**GIVEN DATA**.
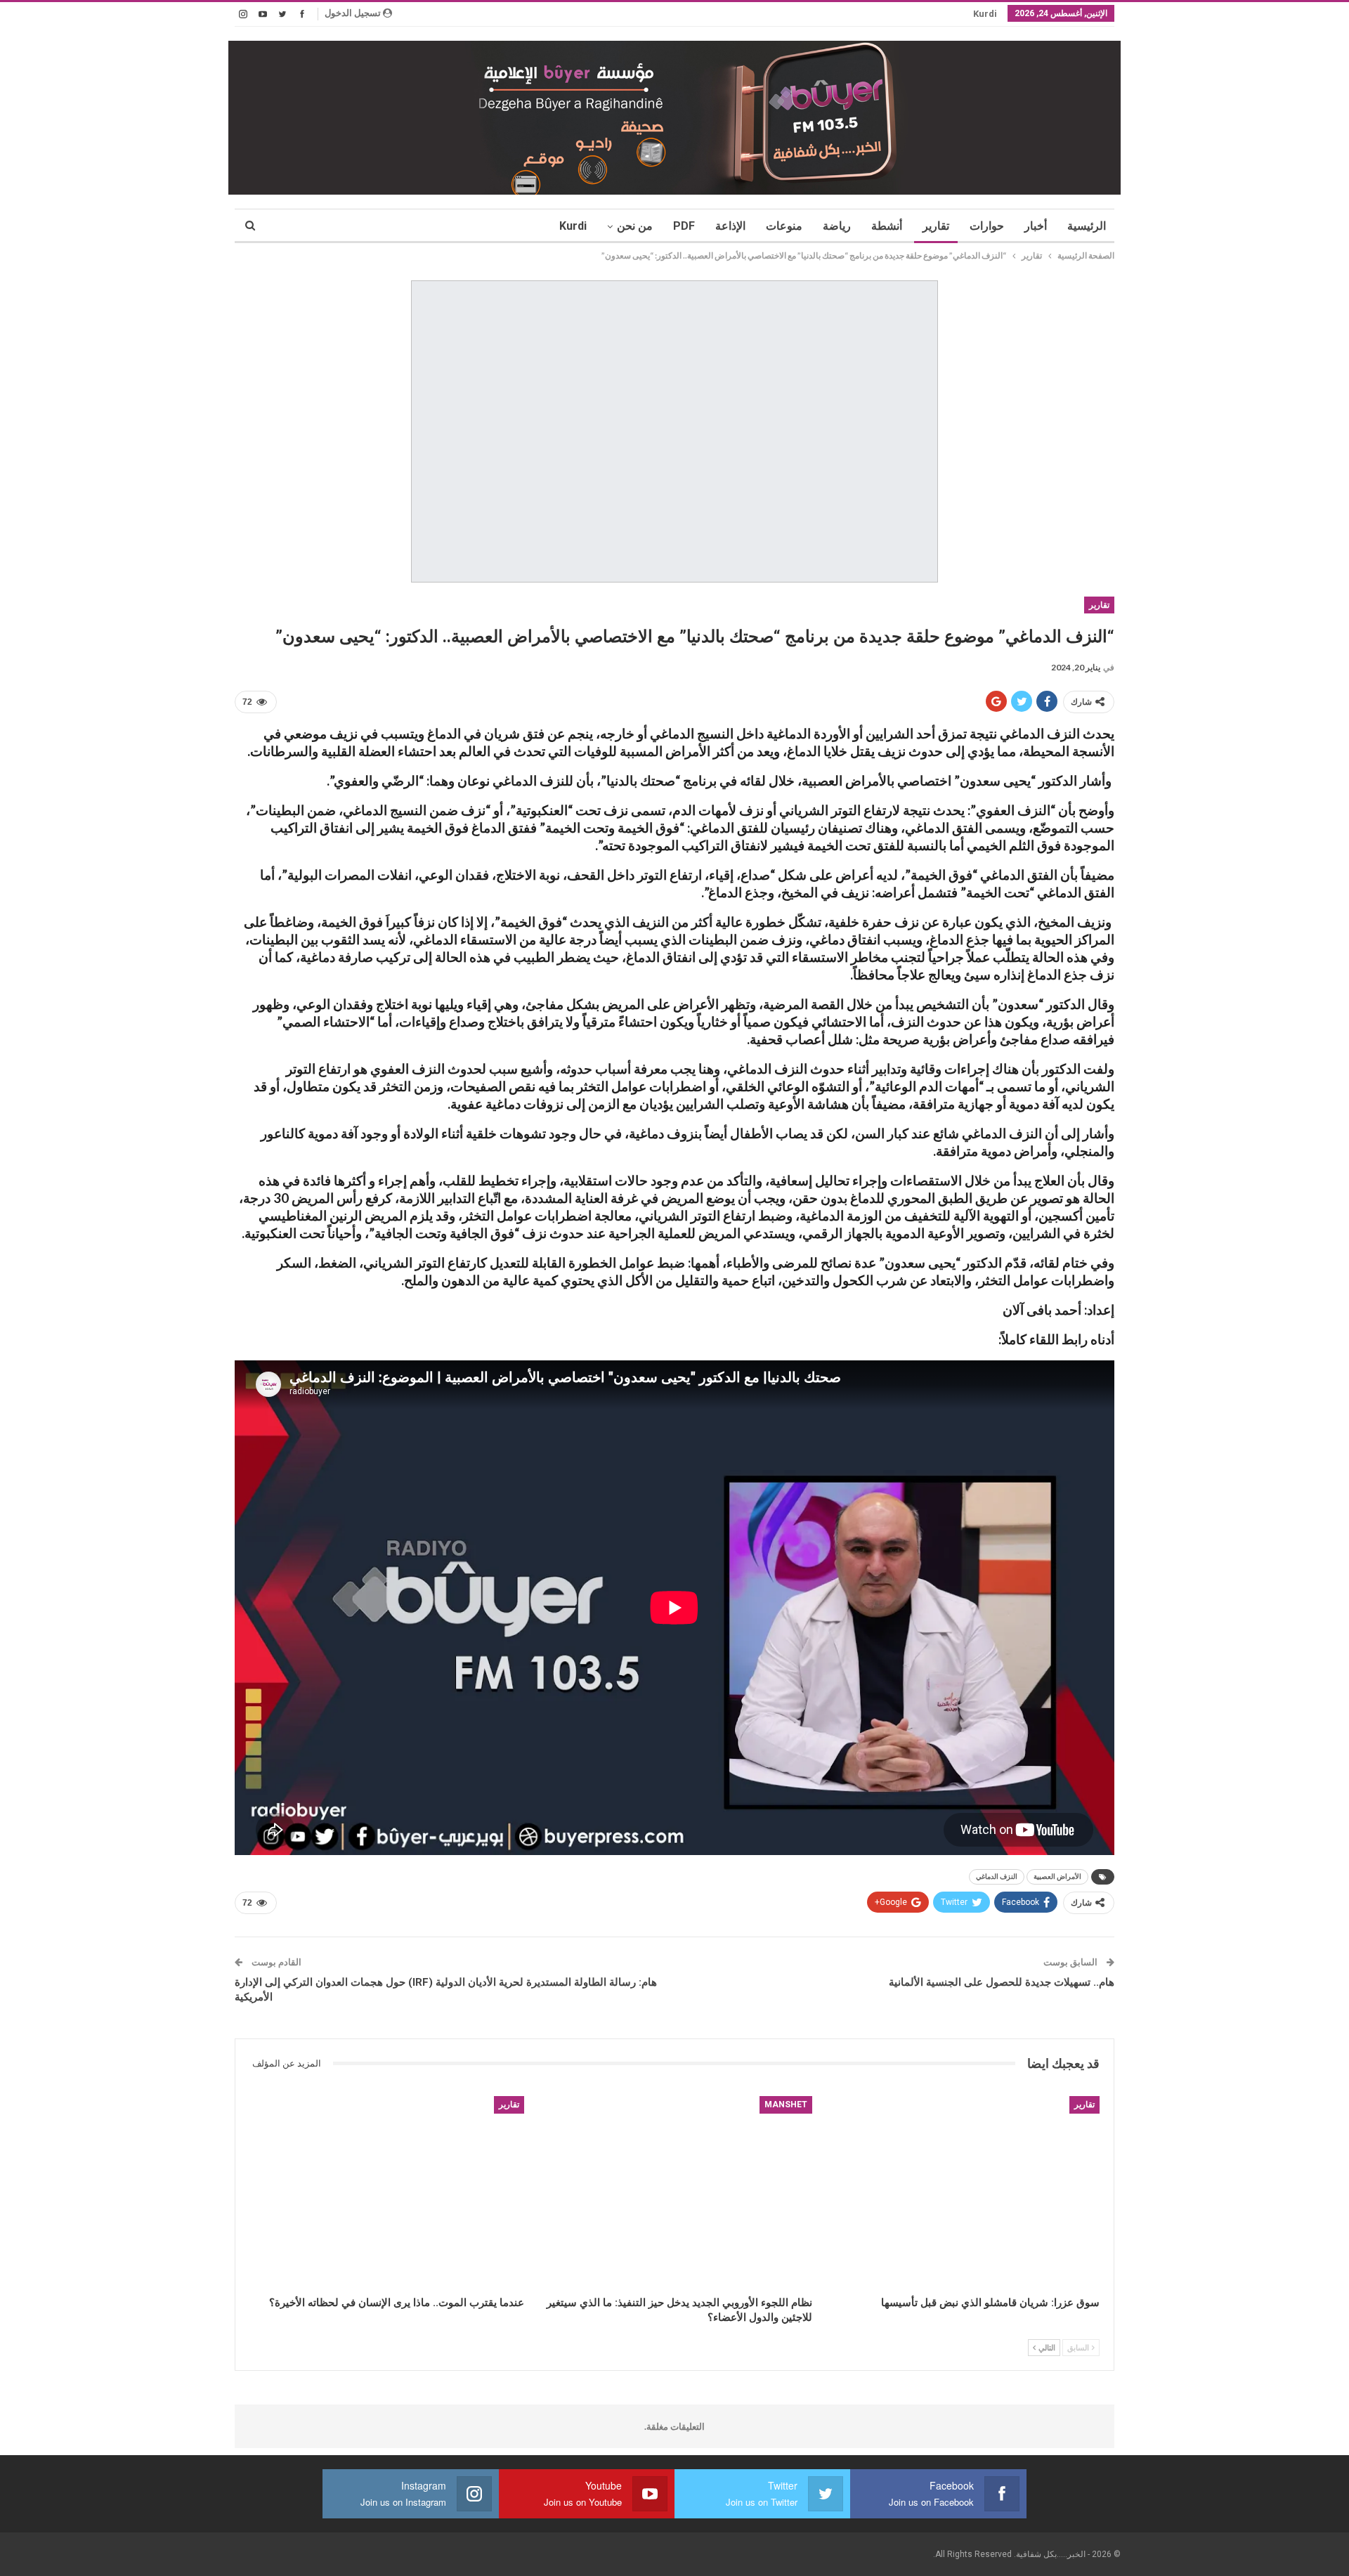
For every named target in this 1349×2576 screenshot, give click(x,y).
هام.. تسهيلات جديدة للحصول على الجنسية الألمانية (1001, 1982)
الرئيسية (1086, 226)
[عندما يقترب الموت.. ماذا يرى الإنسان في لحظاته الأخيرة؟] (386, 2192)
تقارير (936, 226)
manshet (785, 2104)
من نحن (635, 226)
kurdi (985, 13)
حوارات (987, 226)
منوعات (784, 226)
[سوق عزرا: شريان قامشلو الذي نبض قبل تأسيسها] (962, 2192)
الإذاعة (730, 226)
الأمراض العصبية (1057, 1876)
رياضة (837, 226)
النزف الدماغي (996, 1876)
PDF (684, 226)
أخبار (1035, 226)
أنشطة (886, 226)
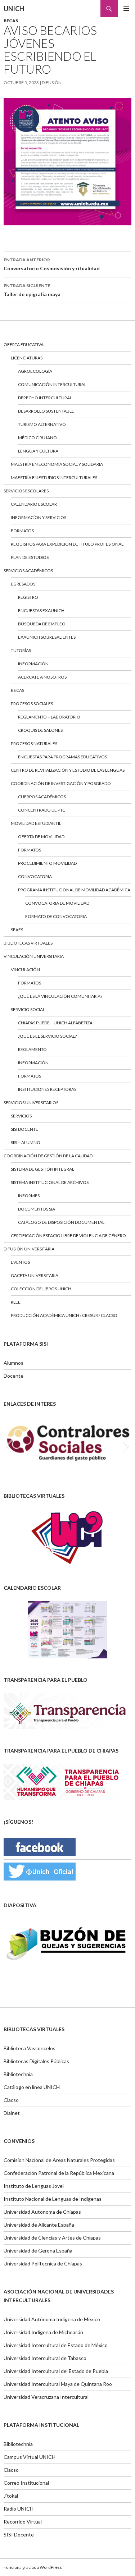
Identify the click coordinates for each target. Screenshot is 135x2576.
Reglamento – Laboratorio (49, 717)
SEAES (17, 929)
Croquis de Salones (40, 730)
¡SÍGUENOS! (18, 1822)
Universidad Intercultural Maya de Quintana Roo (58, 2384)
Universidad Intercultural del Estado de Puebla (56, 2371)
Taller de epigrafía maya (32, 290)
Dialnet (12, 2113)
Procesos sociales (32, 703)
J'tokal (11, 2496)
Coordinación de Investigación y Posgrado (61, 783)
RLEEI (16, 1302)
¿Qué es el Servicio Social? (47, 1036)
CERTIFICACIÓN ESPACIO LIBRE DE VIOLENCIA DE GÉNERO (68, 1235)
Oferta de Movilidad (41, 836)
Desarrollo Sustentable (46, 411)
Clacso (11, 2100)
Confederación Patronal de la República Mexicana (59, 2173)
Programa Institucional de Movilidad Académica (74, 889)
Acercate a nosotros (42, 677)
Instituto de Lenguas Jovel (34, 2186)
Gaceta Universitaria (34, 1275)
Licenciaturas (26, 358)
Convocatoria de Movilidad (57, 903)
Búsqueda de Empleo (42, 623)
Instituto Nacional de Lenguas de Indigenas (53, 2199)
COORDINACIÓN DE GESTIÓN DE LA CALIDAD (48, 1155)
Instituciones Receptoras (47, 1089)
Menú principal (126, 8)
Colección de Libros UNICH (41, 1288)
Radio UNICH (18, 2509)
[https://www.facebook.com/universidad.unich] (40, 1846)
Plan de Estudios (30, 557)
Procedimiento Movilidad (47, 863)
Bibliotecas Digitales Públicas (36, 2061)
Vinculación (25, 969)
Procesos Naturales (34, 743)
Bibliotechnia (18, 2074)
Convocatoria (35, 876)
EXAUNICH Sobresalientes (47, 637)
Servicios (21, 1116)
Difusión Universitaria (29, 1249)
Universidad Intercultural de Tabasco (45, 2358)
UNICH (14, 9)
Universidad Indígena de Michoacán (43, 2332)
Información (33, 663)
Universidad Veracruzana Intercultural (46, 2397)
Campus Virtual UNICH (29, 2457)
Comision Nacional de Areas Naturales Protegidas (59, 2160)
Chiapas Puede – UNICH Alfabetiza (55, 1022)
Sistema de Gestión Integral (42, 1169)
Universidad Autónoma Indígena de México (52, 2319)
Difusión (52, 82)
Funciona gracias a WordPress (33, 2567)
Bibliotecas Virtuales (28, 943)
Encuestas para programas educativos (62, 756)
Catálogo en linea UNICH (32, 2087)
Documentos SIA (36, 1209)
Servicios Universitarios (31, 1102)
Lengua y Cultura (38, 451)
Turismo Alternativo (42, 424)
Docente (13, 1376)
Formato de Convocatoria (56, 916)
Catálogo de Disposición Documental (61, 1222)
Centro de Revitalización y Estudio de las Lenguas (68, 770)
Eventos (20, 1262)
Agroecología (35, 371)
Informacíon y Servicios (38, 517)
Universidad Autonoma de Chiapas (42, 2212)
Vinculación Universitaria (34, 956)
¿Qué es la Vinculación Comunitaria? (60, 996)
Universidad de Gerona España (38, 2250)
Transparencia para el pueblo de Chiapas (61, 1751)
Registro (28, 597)
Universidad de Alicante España (39, 2225)
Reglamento (32, 1049)
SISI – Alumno (25, 1142)
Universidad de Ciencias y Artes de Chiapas (52, 2238)
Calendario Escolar (34, 504)
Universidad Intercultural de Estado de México (56, 2345)
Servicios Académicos (28, 570)
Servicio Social (28, 1009)
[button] (8, 1445)
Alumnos (13, 1363)
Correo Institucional (26, 2483)
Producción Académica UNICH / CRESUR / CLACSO (64, 1315)
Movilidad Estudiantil (36, 823)
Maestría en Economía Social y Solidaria (57, 464)
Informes (29, 1195)
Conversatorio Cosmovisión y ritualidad (52, 264)
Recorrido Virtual (23, 2521)
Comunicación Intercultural (52, 384)
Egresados (23, 584)
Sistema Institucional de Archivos (50, 1182)
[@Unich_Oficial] (40, 1871)
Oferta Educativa (24, 344)
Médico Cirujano (37, 437)
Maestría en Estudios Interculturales (54, 477)
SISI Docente (24, 1129)
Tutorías (21, 650)
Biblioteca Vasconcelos (29, 2048)
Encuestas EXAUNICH (41, 610)
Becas (11, 20)
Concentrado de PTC (41, 810)
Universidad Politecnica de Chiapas (43, 2263)
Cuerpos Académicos (42, 796)
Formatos (22, 530)
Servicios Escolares (26, 490)
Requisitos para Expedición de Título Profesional (67, 544)
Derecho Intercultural (45, 397)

**ASSIGNED TASK**. The copy you produce must match the entries above exactly, except that it has no pictures.

**ANSWER TO THIS PROBLEM**.
For every named target in this 1349×2576 screenshot, give click(x,y).
هام.. تسهيلات جديدة للحصول على الجنسية الألمانية (1001, 1982)
الرئيسية (1086, 226)
[عندما يقترب الموت.. ماذا يرى الإنسان في لحظاته الأخيرة؟] (386, 2192)
تقارير (936, 226)
manshet (785, 2104)
من نحن (635, 226)
kurdi (985, 13)
حوارات (987, 226)
منوعات (784, 226)
[سوق عزرا: شريان قامشلو الذي نبض قبل تأسيسها] (962, 2192)
الإذاعة (730, 226)
الأمراض العصبية (1057, 1876)
رياضة (837, 226)
النزف الدماغي (996, 1876)
PDF (684, 226)
أخبار (1035, 226)
أنشطة (886, 226)
Identify the click coordinates for each target. Screenshot is 135x2576.
Reglamento – Laboratorio (49, 717)
SEAES (17, 929)
Croquis de Salones (40, 730)
¡SÍGUENOS! (18, 1822)
Universidad Intercultural Maya de Quintana Roo (58, 2384)
Universidad Intercultural del Estado de Puebla (56, 2371)
Taller de epigrafía maya (32, 290)
Dialnet (12, 2113)
Procesos sociales (32, 703)
J'tokal (11, 2496)
Coordinación de Investigación y Posgrado (61, 783)
RLEEI (16, 1302)
¿Qué es el Servicio Social? (47, 1036)
CERTIFICACIÓN ESPACIO LIBRE DE VIOLENCIA DE GÉNERO (68, 1235)
Oferta de Movilidad (41, 836)
Desarrollo Sustentable (46, 411)
Clacso (11, 2100)
Confederación Patronal de la República Mexicana (59, 2173)
Programa Institucional de Movilidad Académica (74, 889)
Acercate a nosotros (42, 677)
Instituto de Lenguas Jovel (34, 2186)
Gaceta Universitaria (34, 1275)
Licenciaturas (26, 358)
Convocatoria de Movilidad (57, 903)
Búsqueda de Empleo (42, 623)
Instituto Nacional de Lenguas de Indigenas (53, 2199)
COORDINACIÓN DE GESTIÓN DE LA CALIDAD (48, 1155)
Instituciones Receptoras (47, 1089)
Menú principal (126, 8)
Colección de Libros UNICH (41, 1288)
Radio UNICH (18, 2509)
[https://www.facebook.com/universidad.unich] (40, 1846)
Plan de Estudios (30, 557)
Procedimiento Movilidad (47, 863)
Bibliotecas Digitales Públicas (36, 2061)
Vinculación (25, 969)
Procesos Naturales (34, 743)
Bibliotechnia (18, 2074)
Convocatoria (35, 876)
EXAUNICH Sobresalientes (47, 637)
Servicios (21, 1116)
Difusión Universitaria (29, 1249)
Universidad Intercultural de Tabasco (45, 2358)
UNICH (14, 9)
Universidad Indígena de Michoacán (43, 2332)
Información (33, 663)
Universidad Veracruzana Intercultural (46, 2397)
Campus Virtual UNICH (29, 2457)
Comision Nacional de Areas Naturales Protegidas (59, 2160)
Chiapas Puede – UNICH Alfabetiza (55, 1022)
Sistema de Gestión Integral (42, 1169)
Universidad Autónoma Indígena de México (52, 2319)
Difusión (52, 82)
Funciona gracias a WordPress (33, 2567)
Bibliotecas Virtuales (28, 943)
Encuestas para programas educativos (62, 756)
Catálogo en linea UNICH (32, 2087)
Documentos SIA (36, 1209)
Servicios Universitarios (31, 1102)
Lengua y Cultura (38, 451)
Turismo Alternativo (42, 424)
Docente (13, 1376)
Formato de Convocatoria (56, 916)
Catálogo de Disposición Documental (61, 1222)
Centro de Revitalización y Estudio de las Lenguas (68, 770)
Eventos (20, 1262)
Agroecología (35, 371)
Informacíon y Servicios (38, 517)
Universidad Autonoma de Chiapas (42, 2212)
Vinculación Universitaria (34, 956)
¿Qué es la Vinculación Comunitaria? (60, 996)
Universidad de Gerona España (38, 2250)
Transparencia para el pueblo de Chiapas (61, 1751)
Registro (28, 597)
Universidad de Alicante España (39, 2225)
Reglamento (32, 1049)
SISI – Alumno (25, 1142)
Universidad de Ciencias y Artes de Chiapas (52, 2238)
Calendario Escolar (34, 504)
Universidad Intercultural de Estado de México (56, 2345)
Servicios Académicos (28, 570)
Servicio Social (28, 1009)
[button] (8, 1445)
Alumnos (13, 1363)
Correo Institucional (26, 2483)
Producción Académica UNICH / CRESUR / CLACSO (64, 1315)
Movilidad Estudiantil (36, 823)
Maestría en Economía Social y Solidaria (57, 464)
Informes (29, 1195)
Conversatorio Cosmovisión y ritualidad (52, 264)
Recorrido Virtual (23, 2521)
Comunicación Intercultural (52, 384)
Egresados (23, 584)
Sistema Institucional de Archivos (50, 1182)
[@Unich_Oficial] (40, 1871)
Oferta Educativa (24, 344)
Médico Cirujano (37, 437)
Maestría en Estudios Interculturales (54, 477)
SISI Docente (24, 1129)
Tutorías (21, 650)
Biblioteca Vasconcelos (29, 2048)
Encuestas EXAUNICH (41, 610)
Becas (11, 20)
Concentrado de PTC (41, 810)
Universidad Politecnica de Chiapas (43, 2263)
Cuerpos Académicos (42, 796)
Formatos (22, 530)
Servicios Escolares (26, 490)
Requisitos para Expedición de Título Profesional (67, 544)
Derecho Intercultural (45, 397)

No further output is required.